I have been making the investment case for gold since 2005. That was the point that the first physical gold ETF was listed, and I bought some. Then I bought some more, then I bought some more, and now I have it coming out of my ears.
You could skip this note and just read Alan Greenspan’s 1966 essay Gold and Economic Freedom, but his is a little more dense and ideological.
His goes something like this: A Treasury bond is a claim, and as you issue more bonds, eventually you have more claims than assets.
That’s when inflation happens. We are there.
How We Got Here
Gold has been going up, in fits and starts, since the year 2000.
Y2K was a special time in monetary history—interest rates were high and currencies were strong. Financial conditions were tight. And the price of gold dropped below $300 an ounce and stayed there for a while.
I remember listening to the financial market report while driving my Toyota Tercel through downtown San Francisco and hearing that gold was two hundred-something an ounce. That sounds cheap, I thought.
Fast-forward two decades, and you’ll see that the last six months have been unkind to gold.
What’s interesting about it is that we’ve had a boatload of positive gold catalysts—unlimited deficit spending and unlimited monetary easing, not to mention some civil unrest thrown in—yet gold has been the worst-performing commodity.
- The reason is that lots of people have been attracted to digital gold—Bitcoin.
This is impossible to measure, but it’s my belief that Bitcoin has drawn billions of assets away from gold. And in recent weeks, gold and Bitcoin have been negatively correlated. As Bitcoin has gone down, gold has gone up.
Source: Jerry Jordan on Twitter
Winners & Losers
Bitcoin has proven that it is no store of value, after being so easily manipulated by a temperamental billionaire, in an elaborate pump-and-dump scheme. Nice asset you got there.
You can’t do that to gold—it’s simply too big. Even the Reddit jerks who tried to manipulate silver sustained heavy losses. These markets are large and liquid, and it just cannot be done.
Cryptocurrencies are very young. A good analogy is the internet bubble of the late 1990s when there were thousands of (mostly unprofitable) dot-com companies. Fast-forward 20 years, and all of them are gone except for four.
If you had correctly picked those four companies, you were rewarded with unbelievable returns. But if you invested in Webvan’s grocery-delivery business, for example, you got a zero.
It’s not easy to pick the winners, and that’s what we’re being asked to do with crypto.
Bitcoin might not be around in five years. Maybe not Ethereum, either. Maybe the winner will be something else. Maybe it will be central bank digital currencies. I put this one in the too hard pile, but I’m pretty sure of one thing. That is…

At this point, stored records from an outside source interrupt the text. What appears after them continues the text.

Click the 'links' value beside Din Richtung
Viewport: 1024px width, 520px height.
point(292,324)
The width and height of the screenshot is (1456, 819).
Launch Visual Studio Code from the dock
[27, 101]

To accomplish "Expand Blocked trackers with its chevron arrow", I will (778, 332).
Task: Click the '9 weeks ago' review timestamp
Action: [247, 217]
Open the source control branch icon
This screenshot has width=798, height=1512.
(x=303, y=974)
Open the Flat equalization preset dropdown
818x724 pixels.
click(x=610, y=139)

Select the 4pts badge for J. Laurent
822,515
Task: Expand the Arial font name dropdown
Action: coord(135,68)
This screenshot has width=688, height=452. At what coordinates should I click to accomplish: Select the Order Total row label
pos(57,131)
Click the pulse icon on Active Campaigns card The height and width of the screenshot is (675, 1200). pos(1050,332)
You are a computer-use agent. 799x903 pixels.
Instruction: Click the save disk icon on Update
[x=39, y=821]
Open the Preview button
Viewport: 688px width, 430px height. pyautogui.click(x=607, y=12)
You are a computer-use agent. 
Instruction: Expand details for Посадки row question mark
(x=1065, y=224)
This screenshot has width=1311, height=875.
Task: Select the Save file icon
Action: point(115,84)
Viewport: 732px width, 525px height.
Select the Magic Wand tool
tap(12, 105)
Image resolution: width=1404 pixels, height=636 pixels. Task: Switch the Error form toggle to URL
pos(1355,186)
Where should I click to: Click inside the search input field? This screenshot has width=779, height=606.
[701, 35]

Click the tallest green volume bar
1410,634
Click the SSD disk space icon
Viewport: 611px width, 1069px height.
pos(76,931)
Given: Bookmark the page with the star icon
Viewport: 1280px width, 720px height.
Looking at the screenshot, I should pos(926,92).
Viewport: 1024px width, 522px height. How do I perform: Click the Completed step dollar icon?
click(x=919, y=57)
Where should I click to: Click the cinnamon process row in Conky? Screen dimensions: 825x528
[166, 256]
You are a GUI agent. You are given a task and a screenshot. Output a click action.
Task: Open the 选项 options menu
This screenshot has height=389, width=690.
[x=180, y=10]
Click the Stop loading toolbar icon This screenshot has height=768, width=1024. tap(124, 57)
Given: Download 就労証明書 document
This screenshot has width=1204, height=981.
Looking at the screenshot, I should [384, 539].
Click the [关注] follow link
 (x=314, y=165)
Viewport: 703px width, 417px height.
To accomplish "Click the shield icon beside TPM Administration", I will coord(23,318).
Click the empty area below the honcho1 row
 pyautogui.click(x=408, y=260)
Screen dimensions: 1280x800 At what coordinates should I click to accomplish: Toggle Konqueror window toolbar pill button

Precious metals in the aggregate represent 30% of my portfolio. For most people, I recommend 10% to 20%, whether they are implementing the Awesome Portfolio or not.
Adding gold to a portfolio improves its risk characteristics and dampens volatility.
And no asset class has a greater propensity to disappoint, to sell off at the most inopportune and inconvenient times, and rally when people least expect it.
The Only Reason NOT to Be a Gold HODLer
I’ve been dealing with the arbitrary and capricious nature of gold for 16 years, and I’ve reached the point where I just have a great deal of patience with it. It will go when it goes.
But gold does have a tinfoil hat element to it, though gold investors seem downright sane next to the Bitcoin investors.
- The original HODLers were gold investors—go back to 2011, and people were saying that they would never sell.
The one lesson I took from that episode is that there is always a time to sell. Everything is a trade.
The Bitcoin people took this to an extreme, and they’re now sitting on a pile of losses. The older I get, the better I feel about taking profits, especially in the trades I like the most.
- But in gold, there is no reason to take profits until the day that we start running balanced budgets in the United States.
If we get a fiscally conservative president and a hawkish Fed, the jig will be up, and markets will discount that well into the future. So, I am always on the alert if the political winds start blowing in a different direction.
Until then, I will be rolling around with my 30% precious metals position. It does not have a great deal of volatility (at the moment), so it does not cause me a great deal of stress.
And gold appears to be breaking out to retest the old highs of $2,070 or so. That’s about 11% higher than today’s prices.
If you find that you don’t own enough, now might be a good time to start.